La légalisation du cannabis a un triple enjeu : Tout d’abord, c’est un enjeu de santé publique. La levée du tabou et de l’illégalité sur la drogue permettrait de casser l’attrait de l’interdit et de faire diminuer la consommation de cannabis. Quand la marijuana a été légalisée aux Pays-Bas, les autorités sanitaires ont constaté une baisse de la consommation de cannabis. Il n’y a donc pas d’effet d’aubaine. De plus, la légalisation est l’occasion de créer une agence gouvernementale chargée du contrôle de la qualité. Aujourd’hui, l’illégalité et le marché au noir ne permettent pas de contrôler la qualité des substances présentes sur le marché.

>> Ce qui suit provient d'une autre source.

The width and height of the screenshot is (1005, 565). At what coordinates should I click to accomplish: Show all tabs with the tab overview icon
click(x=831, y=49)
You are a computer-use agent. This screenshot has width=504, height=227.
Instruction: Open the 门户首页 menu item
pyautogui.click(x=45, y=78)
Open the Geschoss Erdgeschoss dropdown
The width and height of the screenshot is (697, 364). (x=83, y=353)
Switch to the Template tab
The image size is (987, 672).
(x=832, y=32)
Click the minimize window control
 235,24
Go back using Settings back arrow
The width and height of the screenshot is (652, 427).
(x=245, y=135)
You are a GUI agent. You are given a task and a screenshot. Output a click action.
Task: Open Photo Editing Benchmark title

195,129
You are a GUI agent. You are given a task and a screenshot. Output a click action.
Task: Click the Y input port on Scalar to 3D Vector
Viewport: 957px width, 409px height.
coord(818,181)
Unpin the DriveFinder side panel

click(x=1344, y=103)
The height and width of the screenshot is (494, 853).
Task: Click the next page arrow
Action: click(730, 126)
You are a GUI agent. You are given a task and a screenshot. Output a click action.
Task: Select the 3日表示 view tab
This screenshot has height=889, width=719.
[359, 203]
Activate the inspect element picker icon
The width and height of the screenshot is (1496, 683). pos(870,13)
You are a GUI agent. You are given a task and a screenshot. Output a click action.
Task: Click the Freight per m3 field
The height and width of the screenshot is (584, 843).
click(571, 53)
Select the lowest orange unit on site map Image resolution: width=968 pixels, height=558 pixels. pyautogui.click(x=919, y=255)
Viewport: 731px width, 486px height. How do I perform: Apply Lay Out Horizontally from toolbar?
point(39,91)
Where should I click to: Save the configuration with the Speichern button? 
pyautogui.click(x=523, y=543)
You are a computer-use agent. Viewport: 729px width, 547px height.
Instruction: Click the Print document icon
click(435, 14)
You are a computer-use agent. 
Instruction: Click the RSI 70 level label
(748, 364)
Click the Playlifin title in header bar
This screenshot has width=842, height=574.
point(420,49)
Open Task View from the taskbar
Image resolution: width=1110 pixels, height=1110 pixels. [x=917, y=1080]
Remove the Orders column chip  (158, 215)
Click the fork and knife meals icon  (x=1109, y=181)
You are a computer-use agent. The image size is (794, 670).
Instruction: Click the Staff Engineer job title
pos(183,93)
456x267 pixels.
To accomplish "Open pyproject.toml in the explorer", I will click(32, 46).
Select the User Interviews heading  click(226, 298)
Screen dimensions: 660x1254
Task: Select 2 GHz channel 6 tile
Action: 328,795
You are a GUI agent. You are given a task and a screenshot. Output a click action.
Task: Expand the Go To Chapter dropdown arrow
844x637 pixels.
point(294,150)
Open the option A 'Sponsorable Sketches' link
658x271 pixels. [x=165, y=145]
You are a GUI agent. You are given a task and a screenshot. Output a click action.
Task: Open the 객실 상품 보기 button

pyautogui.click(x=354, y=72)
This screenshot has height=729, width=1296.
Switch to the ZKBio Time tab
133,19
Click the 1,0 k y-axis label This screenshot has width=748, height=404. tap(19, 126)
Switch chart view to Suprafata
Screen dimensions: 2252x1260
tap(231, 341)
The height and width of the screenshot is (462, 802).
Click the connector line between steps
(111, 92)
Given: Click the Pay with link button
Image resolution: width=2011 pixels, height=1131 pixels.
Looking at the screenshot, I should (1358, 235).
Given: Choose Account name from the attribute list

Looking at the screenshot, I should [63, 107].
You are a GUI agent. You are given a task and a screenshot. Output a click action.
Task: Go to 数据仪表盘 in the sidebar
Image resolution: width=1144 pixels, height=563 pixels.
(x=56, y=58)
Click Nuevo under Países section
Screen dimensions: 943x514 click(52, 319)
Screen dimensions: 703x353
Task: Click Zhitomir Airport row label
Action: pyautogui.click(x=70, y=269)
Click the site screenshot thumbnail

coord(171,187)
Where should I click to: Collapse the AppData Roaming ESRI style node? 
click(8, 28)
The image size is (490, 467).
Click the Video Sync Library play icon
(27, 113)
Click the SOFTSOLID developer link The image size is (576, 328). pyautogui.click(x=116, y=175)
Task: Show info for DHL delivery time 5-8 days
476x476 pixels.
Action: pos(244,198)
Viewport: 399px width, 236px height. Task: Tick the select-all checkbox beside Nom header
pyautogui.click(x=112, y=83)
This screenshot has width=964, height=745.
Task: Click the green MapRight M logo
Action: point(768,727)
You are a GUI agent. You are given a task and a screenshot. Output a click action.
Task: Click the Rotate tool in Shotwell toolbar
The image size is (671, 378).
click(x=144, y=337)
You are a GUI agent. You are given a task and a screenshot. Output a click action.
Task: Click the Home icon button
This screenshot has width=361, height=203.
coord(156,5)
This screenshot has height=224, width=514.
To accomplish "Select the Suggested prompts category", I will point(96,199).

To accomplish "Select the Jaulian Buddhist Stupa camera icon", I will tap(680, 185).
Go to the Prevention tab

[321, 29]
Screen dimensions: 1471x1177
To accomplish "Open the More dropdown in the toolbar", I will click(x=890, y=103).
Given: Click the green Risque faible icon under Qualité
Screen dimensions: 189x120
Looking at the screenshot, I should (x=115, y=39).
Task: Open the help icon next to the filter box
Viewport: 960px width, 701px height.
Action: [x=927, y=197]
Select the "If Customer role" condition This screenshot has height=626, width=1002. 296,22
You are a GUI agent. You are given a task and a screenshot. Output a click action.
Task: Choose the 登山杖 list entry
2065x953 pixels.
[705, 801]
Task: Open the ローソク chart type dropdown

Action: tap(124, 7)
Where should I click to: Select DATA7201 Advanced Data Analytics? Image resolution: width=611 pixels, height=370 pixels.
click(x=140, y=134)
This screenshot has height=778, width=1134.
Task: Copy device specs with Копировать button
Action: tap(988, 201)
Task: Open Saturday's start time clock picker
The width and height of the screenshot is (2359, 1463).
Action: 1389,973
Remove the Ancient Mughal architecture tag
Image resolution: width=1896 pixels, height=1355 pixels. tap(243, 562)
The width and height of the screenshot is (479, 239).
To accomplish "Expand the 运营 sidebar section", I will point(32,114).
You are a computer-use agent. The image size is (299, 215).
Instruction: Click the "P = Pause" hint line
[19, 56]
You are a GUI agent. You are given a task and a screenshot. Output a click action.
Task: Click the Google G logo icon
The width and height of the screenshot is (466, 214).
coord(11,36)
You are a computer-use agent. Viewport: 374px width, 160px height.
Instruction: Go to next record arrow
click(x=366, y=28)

Bon nombre de marijuana sont de mauvaises qualités ou sont le fruit d’expérimentations génétiques ou sont coupées avec des substances chimiques ou naturelles mais nocives. En matière de santé publique, la légalisation permettrait d’avoir un discours public sur le cannabis et sa consommation. Cela permettrait également de mettre en œuvre des campagnes de prévention générales et ciblées vers les publics à risque. L’illégalité entraine cet effet pervers de poser une omerta sur la prévention publique de cette substance. Deuxièmement, c’est un enjeu fiscal. La légalisation pourrait permettre d’envisager la mise en place d’un circuit de distribution légal pour le cannabis. Cette vente devrait se faire évidemment sous diverses conditions. Une des conditions à la vente serait de la soumettre à des accises. L’État pourrait ainsi récolter des taxes sur la vente de cannabis. Ces taxes récoltées seraient une manne importante pour l’État, soit 2 milliards d’euros selon une étude publiée   en décembre 2014 par Think Thank Tera Nova. De plus, cette vente légalisée créerait de l’emploi et rapporterait donc à la collectivité de nouvelles cotisations sociales et participerait à la baisse du chômage. Lors de la légalisation, l’État doit prendre l’engagement de reverser une partie de la fiscalité prélevée sur la vente de cannabis pour financer la prévention des risques liés aux assuétudes et pour financer l’agence gouvernementale chargée notamment de contrôler la qualité. En dernier lieu, c’est un enjeu de sécurité. Aujourd’hui, la vente du cannabis crée un marché au noir accompagné d’une criminalité polymorphe. La légalisation du cannabis couperait ces circuits criminels ce qui ferait donc diminuer la criminalité. 

 

DEUX INTERROGATIONS : Avec l’hypothèse d’une légalisation, l’État serait confronté à deux problèmes. D’abord, le risque d’augmentation du nombre de consommateurs. Bien que les expériences américaines – vingt-trois Etats l’ont légalisé – démontrent que ce nombre reste stable, il est impossible d’évaluer l’impact sur la population française. De plus, l’encadrement de sa vente resterait à définir : via prescription médicale, dans un « coffee-shop » ou directement chez le buraliste. Il apparaît clairement que la question – récurrente – du cannabis et de sa légalisation prendra du temps avant d’être sérieusement abordée. Pour qu’une loi autorisant son usage soit votée, il faudra que le gouvernement à son origine soit à même d’apporter des solutions aux problèmes de société les plus urgents tels le chômage ou la dette. À l’heure actuelle, François Hollande et le gouvernement Valls seraient donc incapables de proposer une telle mesure.